Arkansas was the first state to win federal approval for using private plans to expand coverage to low-income adults as a conservative alternative to a straightforward Medicaid expansion, and it was followed by Iowa. The approach has faced less opposition from Republican state legislators who adamantly reject expanding the government-run Medicaid program under Obamacare.
But Iowa and Pennsylvania added more conservative wrinkles to this model. Both proposed requiring low-income adults—including people with incomes from 50% to 100% of the poverty level—to pay premiums. The federal poverty level for a single adult is $11,490, while the poverty level for a family of four is $23,550.
The CMS refused to allow Iowa to charge premiums for people below the poverty level but allowed a premium contribution of up to 2% of income—about $230 a year for a single adult just above the poverty line—for people earning 100% to 138% of poverty. Iowa's program waives premiums if enrollees participate in specified health improvement activities.
Now Pennsylvania has proposed premium sharing of up to 2% for people making as little as 50% of the poverty level ($5,745 a year), though premiums would be waived for pregnant women and disabled people.
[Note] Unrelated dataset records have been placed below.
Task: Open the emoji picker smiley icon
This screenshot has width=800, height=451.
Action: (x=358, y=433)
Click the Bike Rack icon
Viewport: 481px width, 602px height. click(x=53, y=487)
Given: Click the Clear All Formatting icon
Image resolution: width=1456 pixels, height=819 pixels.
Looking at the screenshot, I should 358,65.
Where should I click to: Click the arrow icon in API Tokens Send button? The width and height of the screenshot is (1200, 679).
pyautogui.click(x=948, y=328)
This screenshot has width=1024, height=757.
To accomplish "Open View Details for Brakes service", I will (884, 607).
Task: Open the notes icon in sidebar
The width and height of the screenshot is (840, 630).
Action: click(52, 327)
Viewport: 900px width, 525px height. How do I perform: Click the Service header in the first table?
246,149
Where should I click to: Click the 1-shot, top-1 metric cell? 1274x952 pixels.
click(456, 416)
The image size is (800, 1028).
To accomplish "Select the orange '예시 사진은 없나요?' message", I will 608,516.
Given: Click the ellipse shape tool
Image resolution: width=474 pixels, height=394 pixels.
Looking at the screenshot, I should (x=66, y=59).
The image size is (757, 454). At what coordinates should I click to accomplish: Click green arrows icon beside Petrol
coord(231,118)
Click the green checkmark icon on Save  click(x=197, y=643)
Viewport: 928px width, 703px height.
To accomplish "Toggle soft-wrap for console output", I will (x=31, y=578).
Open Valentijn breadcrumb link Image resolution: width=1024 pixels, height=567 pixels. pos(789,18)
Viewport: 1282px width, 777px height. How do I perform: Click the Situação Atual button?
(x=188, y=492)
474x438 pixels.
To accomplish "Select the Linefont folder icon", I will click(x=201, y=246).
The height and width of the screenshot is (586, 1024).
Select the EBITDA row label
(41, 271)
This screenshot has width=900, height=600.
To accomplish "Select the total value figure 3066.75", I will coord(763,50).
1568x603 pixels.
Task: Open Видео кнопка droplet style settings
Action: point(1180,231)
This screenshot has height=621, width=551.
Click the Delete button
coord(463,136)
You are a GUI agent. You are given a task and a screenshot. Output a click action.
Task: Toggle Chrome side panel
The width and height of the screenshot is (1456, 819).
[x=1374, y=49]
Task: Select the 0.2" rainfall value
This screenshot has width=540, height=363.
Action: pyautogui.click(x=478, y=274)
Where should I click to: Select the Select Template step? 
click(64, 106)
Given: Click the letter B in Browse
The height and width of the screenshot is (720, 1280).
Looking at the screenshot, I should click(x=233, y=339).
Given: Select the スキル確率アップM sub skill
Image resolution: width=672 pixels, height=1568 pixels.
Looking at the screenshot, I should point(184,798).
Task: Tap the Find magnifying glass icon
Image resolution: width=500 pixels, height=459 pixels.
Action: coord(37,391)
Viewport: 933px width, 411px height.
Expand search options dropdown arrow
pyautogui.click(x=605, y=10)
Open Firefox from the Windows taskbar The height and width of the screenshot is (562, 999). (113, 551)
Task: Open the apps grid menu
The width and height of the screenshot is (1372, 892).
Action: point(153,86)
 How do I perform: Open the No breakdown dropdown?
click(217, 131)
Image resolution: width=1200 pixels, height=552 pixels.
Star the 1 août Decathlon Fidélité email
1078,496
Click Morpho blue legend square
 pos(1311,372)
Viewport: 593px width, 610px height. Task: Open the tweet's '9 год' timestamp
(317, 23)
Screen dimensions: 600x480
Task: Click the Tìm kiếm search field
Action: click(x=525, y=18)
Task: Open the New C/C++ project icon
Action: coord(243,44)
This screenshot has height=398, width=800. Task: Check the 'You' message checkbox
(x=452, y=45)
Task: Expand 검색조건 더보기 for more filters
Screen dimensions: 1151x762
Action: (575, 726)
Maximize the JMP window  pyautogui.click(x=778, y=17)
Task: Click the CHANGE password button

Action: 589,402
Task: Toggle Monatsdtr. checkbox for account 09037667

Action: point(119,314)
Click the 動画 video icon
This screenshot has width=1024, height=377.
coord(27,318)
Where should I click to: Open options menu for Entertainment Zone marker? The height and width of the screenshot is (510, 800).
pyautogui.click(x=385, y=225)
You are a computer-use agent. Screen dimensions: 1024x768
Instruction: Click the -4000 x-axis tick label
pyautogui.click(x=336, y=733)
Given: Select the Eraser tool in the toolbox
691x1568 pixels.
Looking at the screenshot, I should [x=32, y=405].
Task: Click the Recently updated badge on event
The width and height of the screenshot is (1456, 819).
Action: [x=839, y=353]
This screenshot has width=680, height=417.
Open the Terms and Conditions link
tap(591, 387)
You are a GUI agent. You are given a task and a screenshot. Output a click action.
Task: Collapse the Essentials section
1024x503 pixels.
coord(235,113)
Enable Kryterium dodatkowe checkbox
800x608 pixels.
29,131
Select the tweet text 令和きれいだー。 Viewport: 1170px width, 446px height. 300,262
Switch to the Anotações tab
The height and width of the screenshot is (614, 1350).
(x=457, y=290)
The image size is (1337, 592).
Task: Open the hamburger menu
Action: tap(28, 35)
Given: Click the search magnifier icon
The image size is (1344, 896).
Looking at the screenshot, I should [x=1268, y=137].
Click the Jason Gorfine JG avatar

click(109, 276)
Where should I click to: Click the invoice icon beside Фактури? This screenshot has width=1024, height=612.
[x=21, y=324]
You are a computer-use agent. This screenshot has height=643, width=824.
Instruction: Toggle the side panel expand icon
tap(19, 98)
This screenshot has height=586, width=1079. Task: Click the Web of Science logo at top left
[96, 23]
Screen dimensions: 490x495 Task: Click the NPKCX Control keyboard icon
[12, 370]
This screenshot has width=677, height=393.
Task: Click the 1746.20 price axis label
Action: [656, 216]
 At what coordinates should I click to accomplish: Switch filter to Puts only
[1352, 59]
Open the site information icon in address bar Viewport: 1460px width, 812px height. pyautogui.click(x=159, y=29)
Paying premiums on time, completing annual health-risk assessments, and receiving regular physical exams could cut premiums up to 50%.
But on top of those requirements, Corbett's plan would take away coverage unless beneficiaries were participating in a job search or job training activities. And households that miss premium payments would be locked out of the program for months.
The Inquirer article reviewed what happened in Oregon a decade ago when that state required Medicaid beneficiaries to make premium contributions, increased copayments and imposed penalties for nonpayment. Enrolled plummeted 77% within 2 ½ years, and the state uninsured rate jumped from 11% to 17%.
“The premium was definitely the big factor,” Bill Wright, a researcher at Providence Health who studied the impact of the Oregon cost-sharing program told the Inquirer.
“It was widely considered an abject failure… that Pennsylvania would do well not to emulate,” Jonathan Oberlander, a professor of health policy at the University of North Carolina who also has studied the Oregon experience, told the Inquirer.
Advocates for the poor wonder how realistic it is to expect people who make so little money they can barely afford basic necessities to pay even $25 a month for a health insurance premium (Corbett's plan would charge $35 for larger households). Richard Weishaupt, a senior attorney at Community Legal Services of Philadelphia, told the Inquirer that poor people in this situation would face quandaries if, for instance, the car they rely on to get to work breaks down. “The choice is then to fix the car and keep working” or pay the premium and lose the job, he said.